Fortunately, the farmer had a large selection of paper and pencils available. Working with a No. 2, Richard sat at the window, looking out dreamily, and tried to imagine some savage savannah where man and cat were the same creature, but woman was still woman. And on this plain, the strongest ruled, by tooth and claw and without mercy. And of these creatures, the most powerful and cunning was Lamar, Lamar the Lion, who wasn't merely a killer but also a shrewd and cunning king.

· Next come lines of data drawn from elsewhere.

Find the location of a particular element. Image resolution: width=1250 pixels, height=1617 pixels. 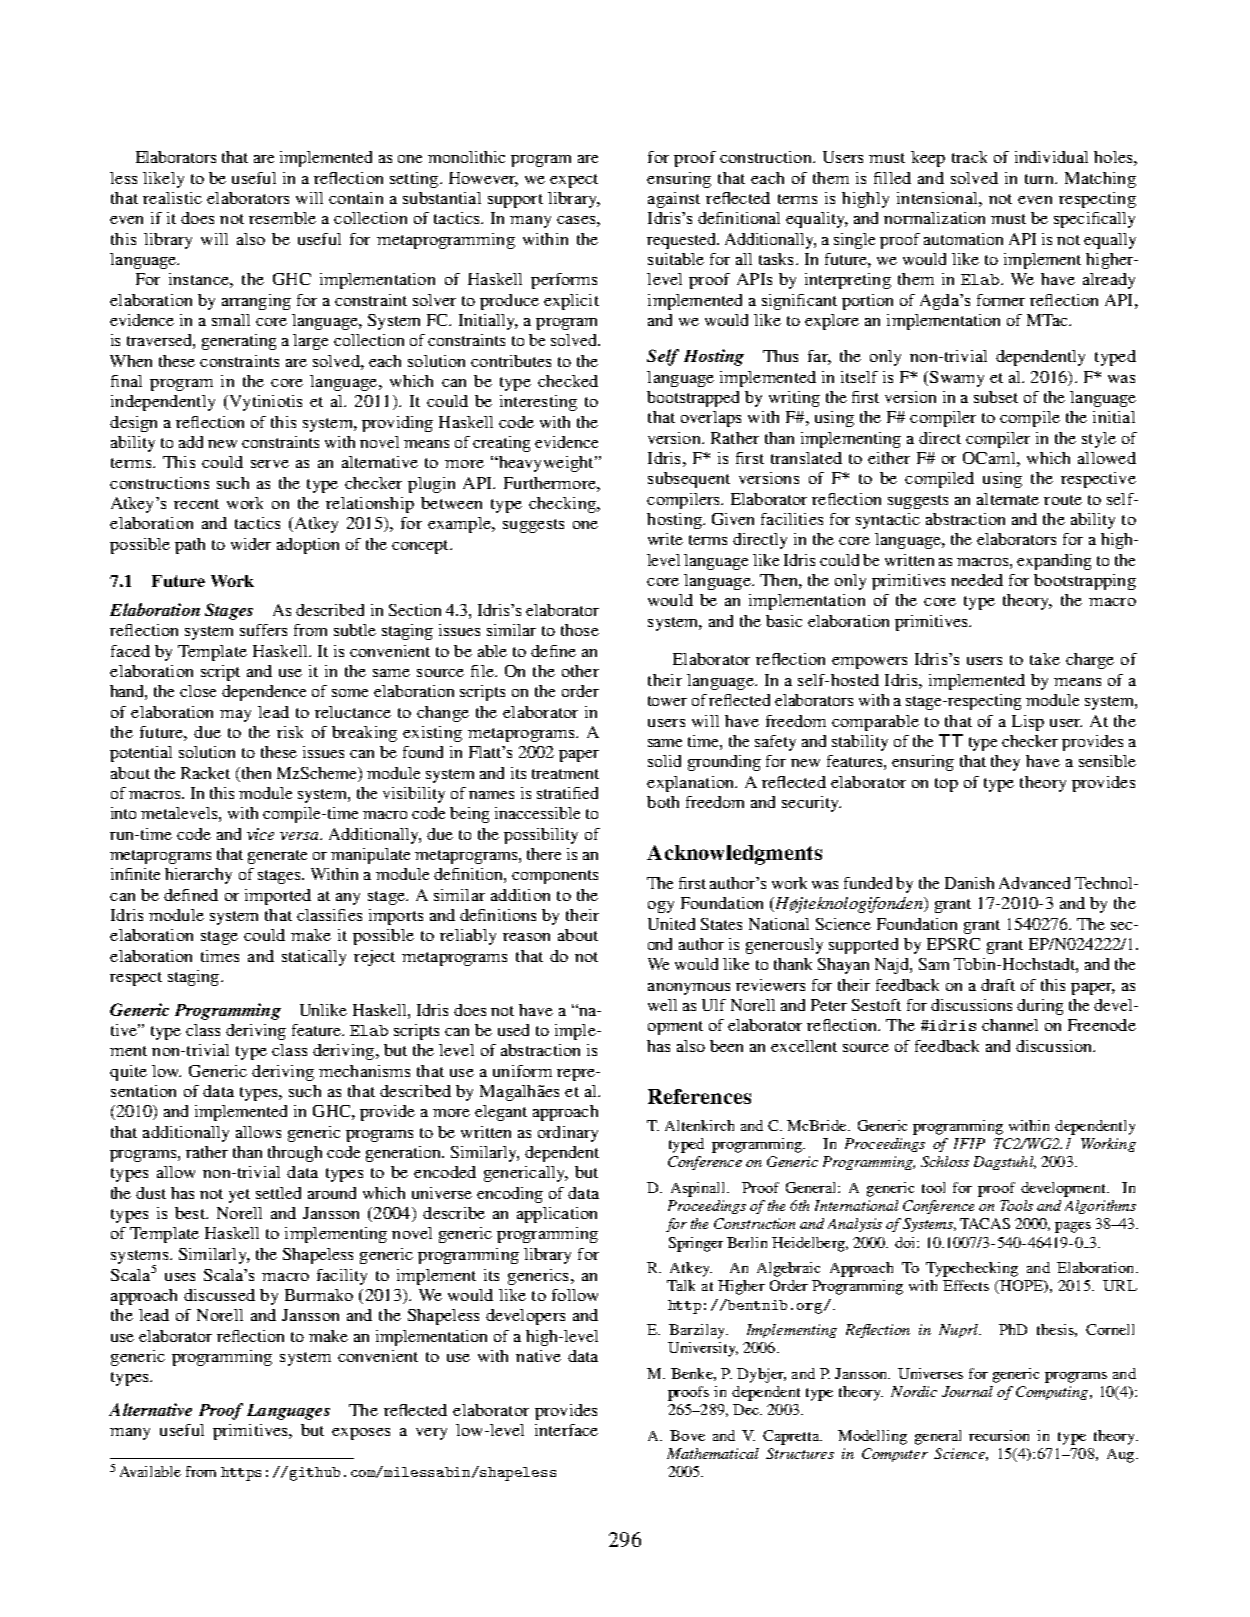

turn is located at coordinates (1040, 179).
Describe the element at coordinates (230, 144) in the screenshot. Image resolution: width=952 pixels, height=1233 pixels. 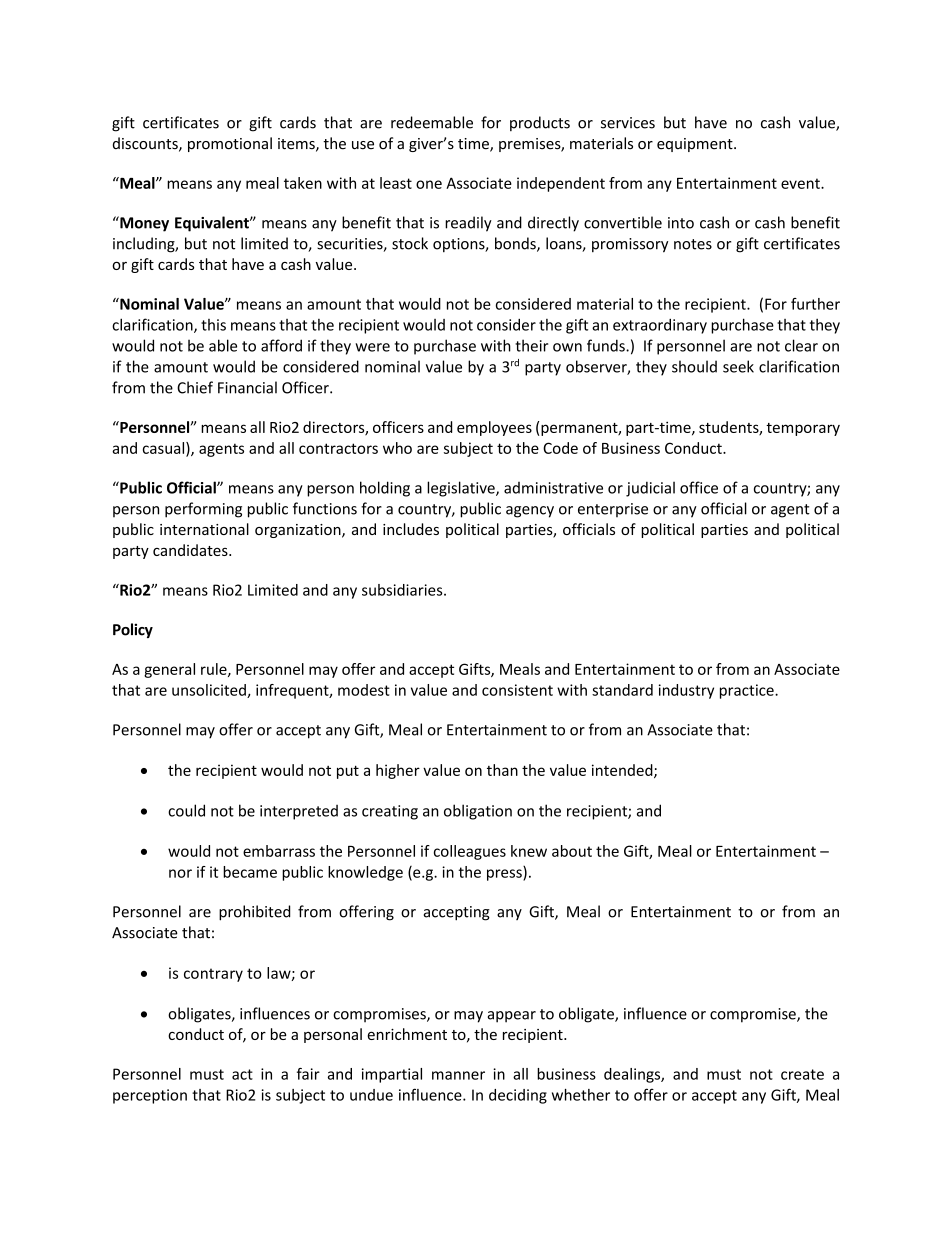
I see `promotional` at that location.
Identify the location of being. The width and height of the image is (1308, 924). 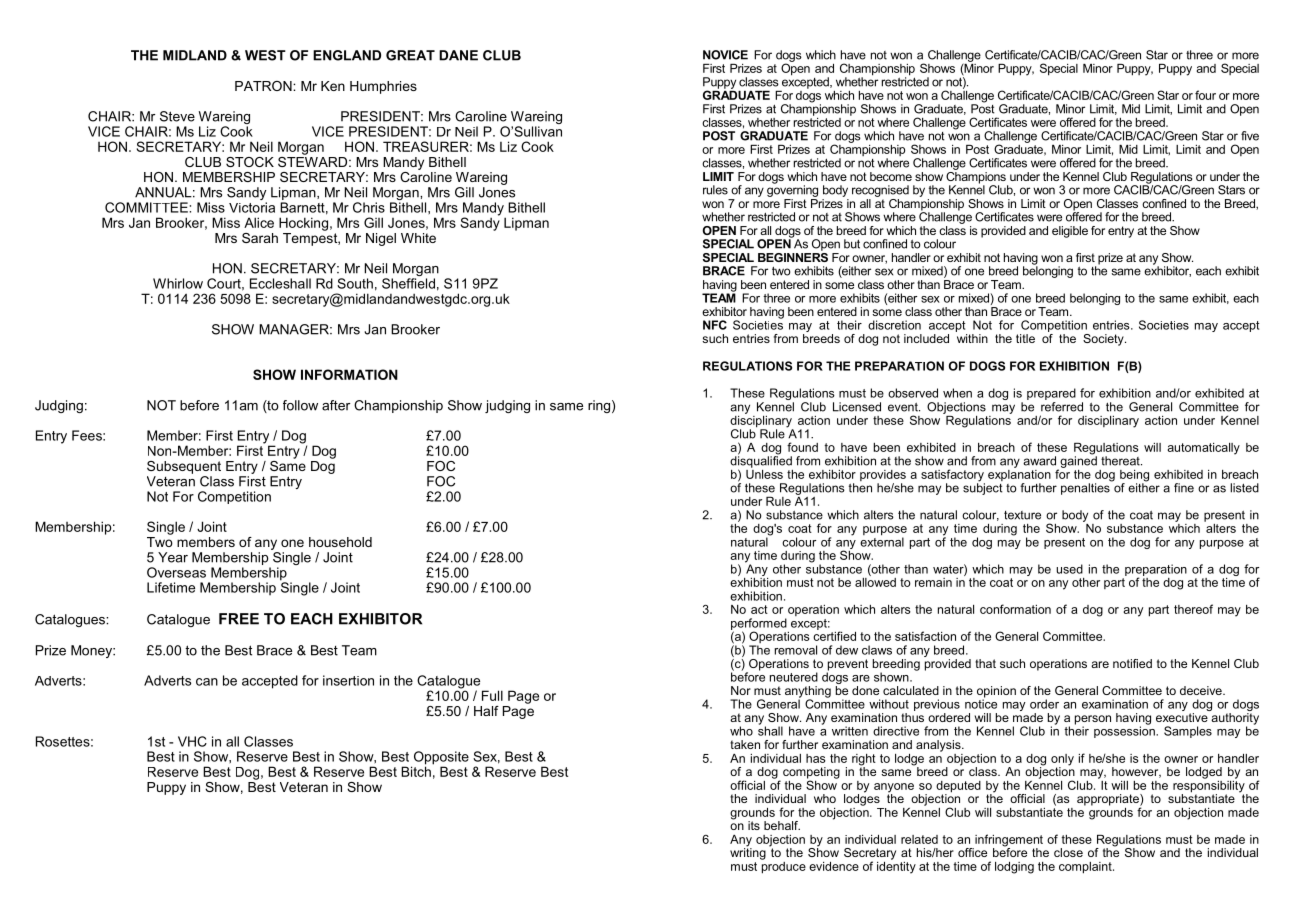
(1134, 477).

Richard's pencil tip flew across the page; he felt deeper into the concept of lion than ever before, as if he'd somehow entered the red zone, the mindset of the jungle, where you looked at other life-forms and one question entered your mind: What does it taste like?

He stopped. Hmmm, not bad.

Dreamily, he looked out the window. He tried to imagine a plain dotted with zebra and giraffe and cape buffalo and little wily antelopes, and the ever-present hyenas.

And he almost saw it, too, though the illusion proved difficult to sustain when he noticed a black-and-white Oklahoma Highway Patrol cruiser rolling down the road toward the house.

Even though Bud was driving, he was still in his surly mood.

“Ted, you really ought to call Holly.”

“Nah” was all Ted could say.

“She'll be worried,” he said.

“The truth is. Bud,” said Ted, "we just don't have much to talk about these days. I let her down, too. I can see in her eyes, I don't mean a thing to her. Goddamn, how I love her and there she is, and I can't reach her.”

Bud swallowed uncomfortably. Something seemed to come up into his throat. Ted was truly miserable, stewing in his own pain.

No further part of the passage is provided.